Kingfisher shares rally on debt plan
Shares of Vijay Mallya owned Kingfisher Airlines, the country’s second- largest private carrier by market share, surged 5.1 per cent to close at R62 on the Bombay Stock Exchange on Wednesday, a day after the company’s board approved fund-raising plans. HT reports. Flying out of debt?business Updated: Sep 01, 2010 23:12 IST
Shares of Vijay Mallya owned Kingfisher Airlines, the country’s second- largest private carrier by market share, surged 5.1 per cent to close at R62 on the Bombay Stock Exchange on Wednesday, a day after the company’s board approved fund-raising plans. The board of directors had on Tuesday approved an increase in the authorised equity share capital to R1,650 crore from R900 crore and an increase in authorised preference share capital to R2,600 crore from R100 crore.
The board also approved raising up to $250 million by way of global depositary receipts (GDRs) and a further R500 crore through a domestic offering subject to necessary regulatory approvals. The funding process is expected to be completed within the next 3-4 months.
"At the meeting of the Board of Directors of United Breweries (Holdings) Limited, the holding company of Kingfisher Airlines, it was resolved that a sum of approximately R650 crore provided as loans to Kingfisher Airlines be converted into preference share capital," a statement from the company issued late on Tuesday said.

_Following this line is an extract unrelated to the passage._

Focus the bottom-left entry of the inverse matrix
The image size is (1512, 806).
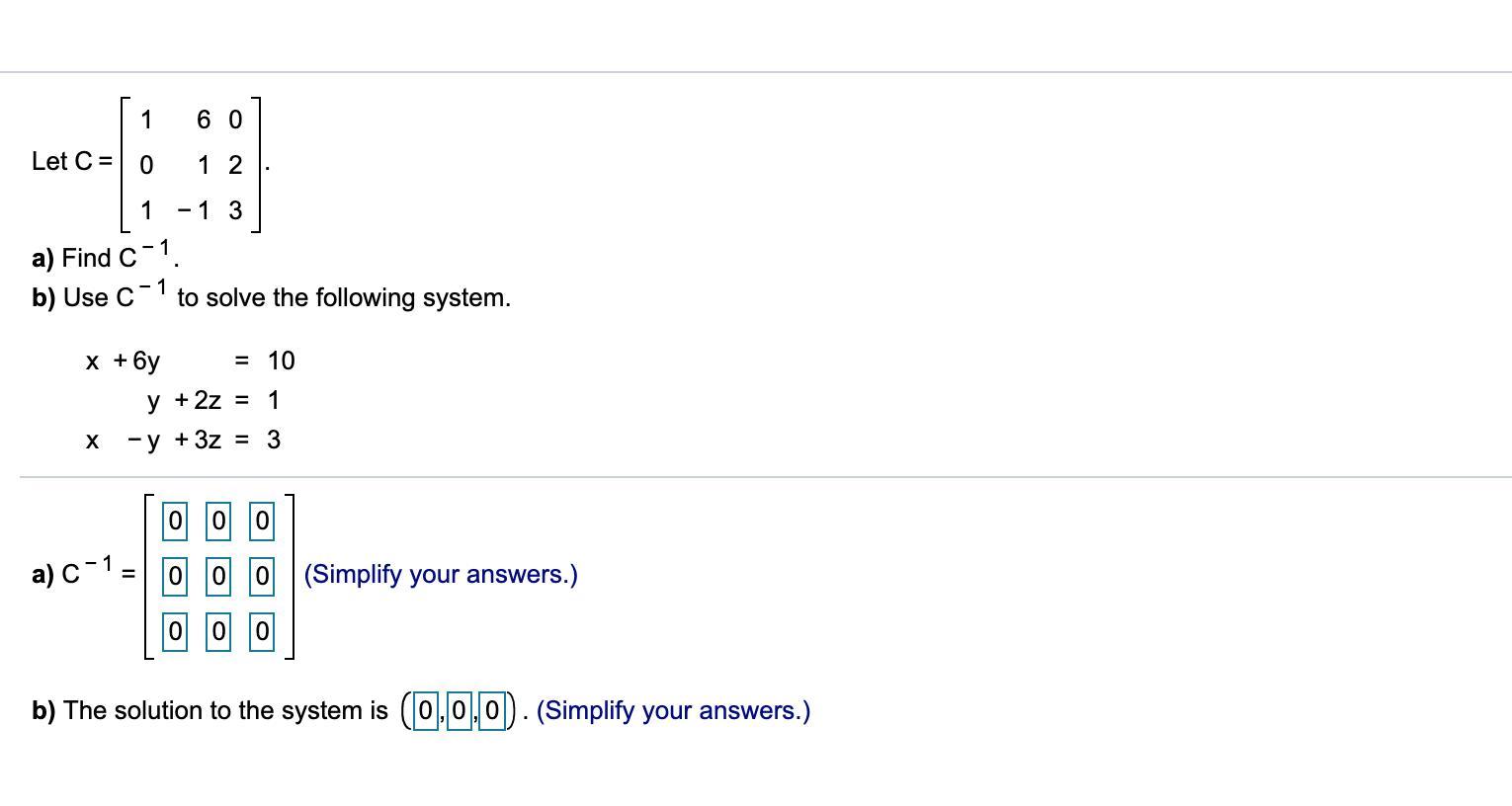point(175,630)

Kingfisher, which operates around 380 flights a day, has mandated SBI Capital, a unit of State Bank of India, with the task of financial restructuring as it looks to stem losses and turn the airline profitable.
"The only positive thing is that the fund-raising will take care of Kingfisher’s cash flow crunch for the time being," said Ambareesh Baliga, vice-president of Karvy Stock Broking.
The debt burden of the airline as on March 31, 2010, stands at R6,000 crore and bulk of it consists of long-term loans. Aviation consulting firm Centre for Asia Pacific Aviation had said that Kingfisher’s biggest obstacle to a turnaround was its debt, with interest payments accounting for about a fifth of costs.